Unstable angina and NSTEMI Flashcards
Describe the presentation of UA/NSTEMI
- Angina at rest
- New onset severe angina
- Worsening angina
- Increased frequency
- Prolonged duration
- Lower threshold of attack
Describe the ECG changes in UA/NSTEMI
- Normal ECG
- Non-specific changes
- ST depression
- T wave inversion
Differentiate between the pathophysiology of UA and NSTEMI
- UA: Sub-total occlusive thrombus
- NSTEMI: Total occlusive thrombus → Cardiac markers
Outline the initial management of UA/STEMI
- Diamorphine 2.5-10mg IV PRN + Metoclopramide 10mg
- Oxygen (if hypoxic)
- Nitroglycerine 2 puffs sublingual (unless hypotensive)
- Aspirin 300mg PO
What is used to initially risk stratify UA/NSTEMI?
GRACE score
Request two investigations for suspected UA/NSTEMI
- Serial ECG: silent ischaemia or arrhythmias are more prolonged in NSTEMI
- Serial biomarkers: CK, CK-MB, TnI
How is UA/NSTEMI management determined?
- Early risk stratification (on presentation)
- GRACE score
- Late risk stratification (once episodic pain settles)
- Exercise ECG
- Stress radionuclide myocardial perfusion imaging
- LV imaging
Outline the management of UA/NSTEMI in low GRACE score
All of the following:
- Monitored bed on step-down unit
- Dual antiplatelet: Aspirin + clopidogrel/ticagrelor (NSTEMI)
- LMWH: till 2-5d after last episode of pain and ECG changes
- Beta-blocker + GTN spray
- Late risk stratification (48-72h after admission)
Outline the management of UA/NSTEMI in high GRACE score
All of the following:
- CCU and early invasive strategy
- Aspirin + Clopidogrel/ticagrelor (NSTEMI)
- Consider GP IIb/IIIa receptor inhibitors
- LMWH (till 2-5d after last episode of pain and ECG changes)

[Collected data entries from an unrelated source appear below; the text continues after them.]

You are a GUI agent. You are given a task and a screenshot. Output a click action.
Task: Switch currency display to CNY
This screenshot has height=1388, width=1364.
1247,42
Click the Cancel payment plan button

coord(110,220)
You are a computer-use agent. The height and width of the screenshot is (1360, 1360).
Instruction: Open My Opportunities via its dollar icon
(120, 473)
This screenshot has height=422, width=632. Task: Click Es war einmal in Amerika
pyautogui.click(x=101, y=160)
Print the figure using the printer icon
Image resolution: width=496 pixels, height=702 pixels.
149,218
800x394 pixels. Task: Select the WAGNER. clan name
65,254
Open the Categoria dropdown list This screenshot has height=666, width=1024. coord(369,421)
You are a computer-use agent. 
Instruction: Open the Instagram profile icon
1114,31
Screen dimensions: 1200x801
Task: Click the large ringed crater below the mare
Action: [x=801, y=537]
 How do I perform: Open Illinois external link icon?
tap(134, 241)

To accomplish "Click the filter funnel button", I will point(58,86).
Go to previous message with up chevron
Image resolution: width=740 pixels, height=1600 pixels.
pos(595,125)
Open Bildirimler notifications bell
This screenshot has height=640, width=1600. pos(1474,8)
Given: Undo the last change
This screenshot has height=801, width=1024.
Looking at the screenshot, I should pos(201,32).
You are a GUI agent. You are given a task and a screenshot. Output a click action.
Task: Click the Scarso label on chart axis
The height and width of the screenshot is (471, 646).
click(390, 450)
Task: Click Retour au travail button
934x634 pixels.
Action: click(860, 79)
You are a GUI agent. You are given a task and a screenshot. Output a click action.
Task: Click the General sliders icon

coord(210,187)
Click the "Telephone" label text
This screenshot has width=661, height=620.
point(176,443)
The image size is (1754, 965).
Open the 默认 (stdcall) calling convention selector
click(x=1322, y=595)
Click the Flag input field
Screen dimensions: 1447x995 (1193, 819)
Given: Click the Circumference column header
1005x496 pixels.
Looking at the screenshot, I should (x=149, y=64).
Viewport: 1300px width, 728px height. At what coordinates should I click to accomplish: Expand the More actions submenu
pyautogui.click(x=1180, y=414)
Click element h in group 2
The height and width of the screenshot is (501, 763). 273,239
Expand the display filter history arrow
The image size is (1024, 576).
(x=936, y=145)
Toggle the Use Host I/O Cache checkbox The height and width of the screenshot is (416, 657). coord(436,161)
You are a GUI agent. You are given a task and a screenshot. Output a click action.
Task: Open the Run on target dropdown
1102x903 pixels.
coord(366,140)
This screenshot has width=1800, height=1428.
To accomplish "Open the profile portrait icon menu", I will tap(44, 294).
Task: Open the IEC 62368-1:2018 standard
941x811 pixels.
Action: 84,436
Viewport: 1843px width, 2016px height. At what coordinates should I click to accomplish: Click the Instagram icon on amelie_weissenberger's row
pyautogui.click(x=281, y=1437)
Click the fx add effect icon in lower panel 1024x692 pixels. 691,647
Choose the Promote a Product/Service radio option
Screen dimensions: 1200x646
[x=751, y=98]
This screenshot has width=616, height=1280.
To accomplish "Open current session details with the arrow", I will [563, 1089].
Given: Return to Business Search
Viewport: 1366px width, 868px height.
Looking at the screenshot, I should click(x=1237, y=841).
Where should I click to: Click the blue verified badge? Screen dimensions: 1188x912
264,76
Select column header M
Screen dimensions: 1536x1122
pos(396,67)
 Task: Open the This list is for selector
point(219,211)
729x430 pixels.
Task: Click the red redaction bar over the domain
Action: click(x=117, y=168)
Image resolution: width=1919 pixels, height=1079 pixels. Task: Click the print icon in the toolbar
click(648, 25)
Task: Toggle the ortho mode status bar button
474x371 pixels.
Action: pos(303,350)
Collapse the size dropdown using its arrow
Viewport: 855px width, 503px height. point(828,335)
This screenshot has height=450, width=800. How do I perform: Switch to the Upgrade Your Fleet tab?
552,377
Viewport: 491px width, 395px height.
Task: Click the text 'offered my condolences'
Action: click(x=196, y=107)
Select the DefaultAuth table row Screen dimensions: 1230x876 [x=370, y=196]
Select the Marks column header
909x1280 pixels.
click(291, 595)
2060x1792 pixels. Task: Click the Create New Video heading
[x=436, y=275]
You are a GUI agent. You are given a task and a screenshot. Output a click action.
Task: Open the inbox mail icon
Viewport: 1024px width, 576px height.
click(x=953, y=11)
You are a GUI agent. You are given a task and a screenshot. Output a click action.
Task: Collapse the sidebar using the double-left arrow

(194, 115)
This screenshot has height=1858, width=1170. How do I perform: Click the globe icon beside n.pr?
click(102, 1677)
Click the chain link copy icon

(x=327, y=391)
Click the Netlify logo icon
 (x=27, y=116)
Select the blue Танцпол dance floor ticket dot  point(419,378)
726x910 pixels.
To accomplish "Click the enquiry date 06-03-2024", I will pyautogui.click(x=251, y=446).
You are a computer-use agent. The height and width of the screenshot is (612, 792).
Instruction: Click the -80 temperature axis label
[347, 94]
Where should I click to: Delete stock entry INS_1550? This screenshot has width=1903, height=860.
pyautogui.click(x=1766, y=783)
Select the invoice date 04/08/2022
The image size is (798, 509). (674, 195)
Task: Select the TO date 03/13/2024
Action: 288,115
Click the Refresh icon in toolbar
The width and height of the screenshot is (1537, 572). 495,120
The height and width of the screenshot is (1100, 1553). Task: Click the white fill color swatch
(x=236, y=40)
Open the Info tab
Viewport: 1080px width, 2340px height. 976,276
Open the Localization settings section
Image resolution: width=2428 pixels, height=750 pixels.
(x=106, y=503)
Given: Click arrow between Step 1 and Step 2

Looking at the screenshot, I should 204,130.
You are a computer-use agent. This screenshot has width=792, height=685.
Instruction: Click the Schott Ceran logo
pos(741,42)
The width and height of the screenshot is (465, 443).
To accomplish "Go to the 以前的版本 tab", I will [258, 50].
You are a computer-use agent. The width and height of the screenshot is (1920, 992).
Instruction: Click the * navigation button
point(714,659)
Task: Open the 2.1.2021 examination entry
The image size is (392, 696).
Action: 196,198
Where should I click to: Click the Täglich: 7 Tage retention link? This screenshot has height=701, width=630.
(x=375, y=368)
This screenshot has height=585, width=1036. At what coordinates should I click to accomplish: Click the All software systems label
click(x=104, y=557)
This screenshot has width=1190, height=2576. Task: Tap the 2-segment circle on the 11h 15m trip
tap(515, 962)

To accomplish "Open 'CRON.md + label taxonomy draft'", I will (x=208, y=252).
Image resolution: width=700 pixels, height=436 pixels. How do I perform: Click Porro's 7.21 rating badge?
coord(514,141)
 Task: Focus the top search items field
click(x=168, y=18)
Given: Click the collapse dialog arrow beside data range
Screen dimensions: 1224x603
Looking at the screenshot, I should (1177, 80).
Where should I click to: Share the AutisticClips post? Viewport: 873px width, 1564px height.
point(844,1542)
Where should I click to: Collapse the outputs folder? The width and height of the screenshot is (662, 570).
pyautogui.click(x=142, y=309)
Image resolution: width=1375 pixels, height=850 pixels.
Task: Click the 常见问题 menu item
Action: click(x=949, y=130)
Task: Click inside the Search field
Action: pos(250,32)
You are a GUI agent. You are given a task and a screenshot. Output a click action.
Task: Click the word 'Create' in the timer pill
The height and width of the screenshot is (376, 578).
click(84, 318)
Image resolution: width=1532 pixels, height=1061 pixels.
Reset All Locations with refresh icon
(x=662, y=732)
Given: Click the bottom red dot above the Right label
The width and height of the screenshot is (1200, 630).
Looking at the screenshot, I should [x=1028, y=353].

- Beta-blocker + GTN spray
- Coronary angiography + Inpatient PCI within 96hr of admission
- Lifelong aspirin 75-300mg PO
Name three indications for PCI in UA/NSTEMI?
- Initial high-risk on GRACE score
- High-risk on late risk stratification
- Continuous symptoms on monitored bed and optimal medical therapy
- Haemodynamically unstable
- Features of heart failure; Poor LV systolic function (EF <40%)
- Sustained VT
- PCI in previous 6 months or previous CABG
Outline a discharge plan for UA/NSTEMI
Typically discharged after 3-7 days
- TTO
- Dual antiplatelets: Aspirin + Clopidogrel (UA)/Ticagrelor (NSTEMI)
- ACEi
- Beta-blocker/CCB
- Statin GTN
- Modifiable risk factors: Lipids; DM; BP; smoking; diet; weight
- 1-month off work
- Inform DVLA - no driving for 4 weeks, 1 week if successful angioplasty
What is Wellen’s syndrome?
ECG pattern of deeply inverted pointed T waves in V2-3
Highly specific for a critical LAD stenosis.
High risk of extensive anterior wall MI within the next few days-weeks.